Aramco’s annual dividend of $75 billion, the world’s largest, is a crucial source of funding for Saudi Arabia. The government, which owns 98% of the company, is trying to narrow a budget deficit that ballooned last year as energy prices tanked with the spread of the virus.
The results “reflect a strong rebound in worldwide energy demand and we are heading into the second half of 2021 more resilient and more flexible, as the global recovery gains momentum,” Chief Executive Officer Amin Nasser said in a statement on Sunday. “I remain extremely positive about the second half of 2021 and beyond.”
Still, the pandemic is “clearly far from over,” Nasser said later on a call with reporters. Oil just had its worst week since October as the spread of the delta variant, especially in China, clouds the short-term outlook. Brent crude fell 7% to $70.70 a barrel.
Global oil demand remains below pre-Covid levels, but should reach a near-record high of 100 million barrels a day next year, Nasser said.
Aramco’s gearing, a measure of net debt to equity, fell to 19.4% from 23% at the end of 2020, though it remains above management’s preferred cap of 15%. It declined thanks to higher cash flow and the Dhahran-based firm using some proceeds from the sale of a stake in its oil pipelines to pay down debt. In June, Aramco completed the $12.4 billion deal with a consortium led by U.S. group EIG Global Energy Partners LLC.
Capital expenditure was $15.7 billion in the first half of the year and Aramco expects it to be around $35 billion for all of 2021, in line with earlier guidance.
Part of that money will go toward boosting daily crude-production capacity to 13 million barrels from 12 million.
“With less investment that we see from other producers globally, this creates an opportunity,” Nasser said.
At current capex levels and oil prices, most analysts expect Aramco will be able to cover its dividend commitment with free cash flow. Those at Bank of America even suggested the payout needs to be raised for Aramco to stay competitive now Western oil firms are hiking shareholder returns.
“We’ll advise later this year whether we’ll be sticking to the ordinary dividend or doing otherwise,” Ziad al-Murshed, Aramco’s chief financial officer, said on the same call.

• [DIRECTIONS FOR THIS TASK]
Continue the Aramco earnings report from its final paragraph, keeping its journalistic tone and style.

• [RECORDS PROVIDED]
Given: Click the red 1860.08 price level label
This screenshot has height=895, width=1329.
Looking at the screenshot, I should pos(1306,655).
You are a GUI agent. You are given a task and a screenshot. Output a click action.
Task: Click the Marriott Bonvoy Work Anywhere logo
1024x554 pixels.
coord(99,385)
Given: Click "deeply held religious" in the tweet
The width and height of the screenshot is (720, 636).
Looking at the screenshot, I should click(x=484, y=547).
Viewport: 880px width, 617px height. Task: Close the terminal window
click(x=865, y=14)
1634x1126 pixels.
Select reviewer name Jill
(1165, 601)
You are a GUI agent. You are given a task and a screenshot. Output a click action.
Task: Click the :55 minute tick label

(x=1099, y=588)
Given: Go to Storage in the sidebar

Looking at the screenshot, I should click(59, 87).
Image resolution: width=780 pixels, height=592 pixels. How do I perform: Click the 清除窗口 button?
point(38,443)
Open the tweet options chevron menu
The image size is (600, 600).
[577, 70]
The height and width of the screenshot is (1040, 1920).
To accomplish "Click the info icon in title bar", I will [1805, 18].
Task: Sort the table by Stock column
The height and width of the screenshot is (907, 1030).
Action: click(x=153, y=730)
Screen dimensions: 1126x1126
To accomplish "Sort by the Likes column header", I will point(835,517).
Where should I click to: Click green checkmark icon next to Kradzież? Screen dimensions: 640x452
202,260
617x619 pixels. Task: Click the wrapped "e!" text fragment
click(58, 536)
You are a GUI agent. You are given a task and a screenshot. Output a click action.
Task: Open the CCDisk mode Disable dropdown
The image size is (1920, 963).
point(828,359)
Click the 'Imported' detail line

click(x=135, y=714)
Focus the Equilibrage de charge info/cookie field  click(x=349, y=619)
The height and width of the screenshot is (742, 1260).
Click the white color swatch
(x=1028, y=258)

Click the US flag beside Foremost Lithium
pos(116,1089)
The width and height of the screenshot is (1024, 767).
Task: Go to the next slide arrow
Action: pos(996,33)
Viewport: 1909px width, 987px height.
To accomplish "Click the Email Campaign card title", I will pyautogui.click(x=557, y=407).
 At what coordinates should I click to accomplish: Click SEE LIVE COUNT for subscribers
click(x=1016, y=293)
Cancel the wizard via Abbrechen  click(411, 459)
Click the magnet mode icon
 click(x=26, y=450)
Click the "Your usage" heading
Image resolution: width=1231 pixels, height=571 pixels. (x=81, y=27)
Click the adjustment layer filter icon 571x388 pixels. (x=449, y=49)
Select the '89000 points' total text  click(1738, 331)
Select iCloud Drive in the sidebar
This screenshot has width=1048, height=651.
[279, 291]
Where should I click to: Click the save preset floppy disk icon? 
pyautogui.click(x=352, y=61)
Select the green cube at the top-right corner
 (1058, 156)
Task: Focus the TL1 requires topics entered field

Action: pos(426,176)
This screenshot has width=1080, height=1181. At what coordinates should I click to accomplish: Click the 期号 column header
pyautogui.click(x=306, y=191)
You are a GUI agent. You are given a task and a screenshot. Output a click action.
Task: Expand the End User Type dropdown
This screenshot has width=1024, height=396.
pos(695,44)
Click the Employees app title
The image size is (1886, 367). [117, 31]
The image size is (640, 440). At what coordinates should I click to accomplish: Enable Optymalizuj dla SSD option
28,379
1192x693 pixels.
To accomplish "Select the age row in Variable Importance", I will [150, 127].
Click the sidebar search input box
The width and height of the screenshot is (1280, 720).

• [SOLVED EXERCISE]
Aramco is continuing to do due diligence on a proposed investment in Reliance Industries Ltd.’s oil-to-chemicals refining business, it said. In 2019, Aramco discussed buying a 20% stake for roughly $15 billion, but the deal was delayed by the pandemic. It should be finalized this year, India’s Reliance said in June.
The Saudi firm’s upstream business, mainly consisting of oil and gas production, saw earnings before interest and tax rise to $45.3 billion between April and June, it said in a more detailed financial statement released on Monday. That was an increase of 208% from the previous year and 13% from the first quarter.
Crude-oil production, which has been held back since last year by Saudi Arabia’s OPEC commitments, averaged 8.6 million barrels a day.
The Organization of Petroleum Exporting Countries and its allies — a 23-nation grouping known as OPEC+ — began unprecedented supply restrictions to bolster prices following the onset of the pandemic. Saudi Arabia, the cartel’s de facto leader along with Russia, implemented extra curbs on top of what OPEC required, though those are meant to end this quarter.
Aramco’s downstream unit made a $4.6 billion profit before interest and tax in the second quarter, up from loss in same period of 2020. It was helped by high margins on refined products and contributions from Saudi Basic Industries Corp., a chemicals firm that Aramco took control of last year for $69 billion. Sabic, of which Aramco owns 70%, reported its best results in almost a decade last week as demand for plastics, paint and packaging booms.
Aramco will hold an investor call on Monday. Its stock price rose 0.3% to 35.15 riyals in Riyadh on Sunday.